From the welter of accusations and denials that surround the latest tragedy being played out in the Middle East, one fact is incontrovertible. The fighting would never have been triggered if Ariel Sharon, hardline Israeli opposition politician had stayed away from the Islamic holy compound on Jerusalem's Temple Mount last Thursday.
He cannot have failed to realise his visit was likely to trigger Arab anger that could easily erupt into violence. It is impossible not to wonder whether that was the point of the trip. But perhaps Mr Sharon did not foresee his act igniting conflict in Israel itself. The vehemence of the anger from Arab citizens of Israel adds a new and dangerous dimension to the troubles.
In the past week there have been outbreaks of violence in normally peaceful Haifa. In Nazareth, as well as Umm al-Fahm - which is becoming a centre for Arab activism in Israel - Israeli soldiers have shot and killed Arab citizens. On previous occasions, an outbreak of violence on the West Bank or Gaza Strip has ultimately given new impetus to the peace process, but that pattern may now have been broken. A new radicalism is taking root among Israeli Arabs that could be difficult to defuse.
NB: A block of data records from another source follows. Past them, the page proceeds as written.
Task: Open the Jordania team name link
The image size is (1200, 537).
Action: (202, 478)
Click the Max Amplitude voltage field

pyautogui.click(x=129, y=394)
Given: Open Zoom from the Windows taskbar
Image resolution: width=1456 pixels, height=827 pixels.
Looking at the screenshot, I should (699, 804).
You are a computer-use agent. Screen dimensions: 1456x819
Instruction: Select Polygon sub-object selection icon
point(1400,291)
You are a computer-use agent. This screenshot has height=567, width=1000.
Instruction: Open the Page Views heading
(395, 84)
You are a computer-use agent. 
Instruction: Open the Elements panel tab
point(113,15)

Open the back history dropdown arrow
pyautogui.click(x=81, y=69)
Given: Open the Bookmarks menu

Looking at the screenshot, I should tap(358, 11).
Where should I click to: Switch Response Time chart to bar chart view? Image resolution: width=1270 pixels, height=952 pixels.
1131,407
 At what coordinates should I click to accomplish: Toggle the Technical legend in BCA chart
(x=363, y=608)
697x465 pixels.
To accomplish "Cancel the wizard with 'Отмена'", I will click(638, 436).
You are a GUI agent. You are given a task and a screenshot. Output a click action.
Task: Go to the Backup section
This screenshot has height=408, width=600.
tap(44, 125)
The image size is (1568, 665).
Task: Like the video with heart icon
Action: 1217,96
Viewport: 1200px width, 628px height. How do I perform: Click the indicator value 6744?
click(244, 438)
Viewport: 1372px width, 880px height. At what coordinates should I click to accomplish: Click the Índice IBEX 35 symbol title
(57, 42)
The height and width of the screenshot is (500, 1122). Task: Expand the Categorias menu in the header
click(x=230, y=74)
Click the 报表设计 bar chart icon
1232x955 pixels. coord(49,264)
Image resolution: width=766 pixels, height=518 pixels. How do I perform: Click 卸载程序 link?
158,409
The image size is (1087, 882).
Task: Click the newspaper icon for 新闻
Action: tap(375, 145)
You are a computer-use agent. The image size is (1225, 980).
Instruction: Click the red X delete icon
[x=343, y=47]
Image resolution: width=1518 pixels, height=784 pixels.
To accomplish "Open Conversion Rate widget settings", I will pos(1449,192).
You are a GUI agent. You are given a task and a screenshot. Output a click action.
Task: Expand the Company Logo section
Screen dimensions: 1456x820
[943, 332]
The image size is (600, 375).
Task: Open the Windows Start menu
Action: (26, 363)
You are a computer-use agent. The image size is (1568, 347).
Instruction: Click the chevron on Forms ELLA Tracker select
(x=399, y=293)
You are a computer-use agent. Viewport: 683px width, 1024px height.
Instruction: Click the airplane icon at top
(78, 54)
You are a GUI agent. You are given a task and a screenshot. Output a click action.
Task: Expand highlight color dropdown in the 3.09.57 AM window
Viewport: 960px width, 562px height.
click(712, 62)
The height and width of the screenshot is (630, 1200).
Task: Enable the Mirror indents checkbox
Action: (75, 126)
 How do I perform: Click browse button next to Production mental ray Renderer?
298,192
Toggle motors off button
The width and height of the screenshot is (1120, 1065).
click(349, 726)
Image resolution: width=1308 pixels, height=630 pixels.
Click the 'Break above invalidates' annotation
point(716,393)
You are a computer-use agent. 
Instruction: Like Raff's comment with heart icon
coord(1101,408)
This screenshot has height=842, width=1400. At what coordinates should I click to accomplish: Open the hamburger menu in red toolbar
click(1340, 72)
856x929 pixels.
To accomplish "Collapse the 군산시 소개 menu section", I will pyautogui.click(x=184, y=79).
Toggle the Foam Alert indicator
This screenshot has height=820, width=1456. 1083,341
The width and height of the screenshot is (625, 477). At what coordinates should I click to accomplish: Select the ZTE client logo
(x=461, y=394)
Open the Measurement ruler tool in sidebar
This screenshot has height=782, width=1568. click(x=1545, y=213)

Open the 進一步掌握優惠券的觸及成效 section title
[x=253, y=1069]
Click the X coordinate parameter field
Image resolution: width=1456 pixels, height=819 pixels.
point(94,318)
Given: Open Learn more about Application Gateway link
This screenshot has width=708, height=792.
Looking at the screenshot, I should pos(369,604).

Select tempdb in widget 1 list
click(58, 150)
As President Bill Clinton has said, this violence gives a terrifying glimpse of how events might develop unless reality prevails. Jew and Arab moderates long for peace. But time is running out. Mr Clinton has only four more months in office; and Israeli Prime Minister Ehud Barak is struggling to bolster his tattered coalition before facing a likely no-confidence vote by the opposition when parliament reconvenes at the end of this month. With the possible return of former prime minister Benjamin Netanyahu to the political scene, the balance of power in the Knesset might shift. Mr Netanyahu's previous tenure did little to advance peace. If negotiations cannot be restarted within weeks, they could be delayed for months, if not years.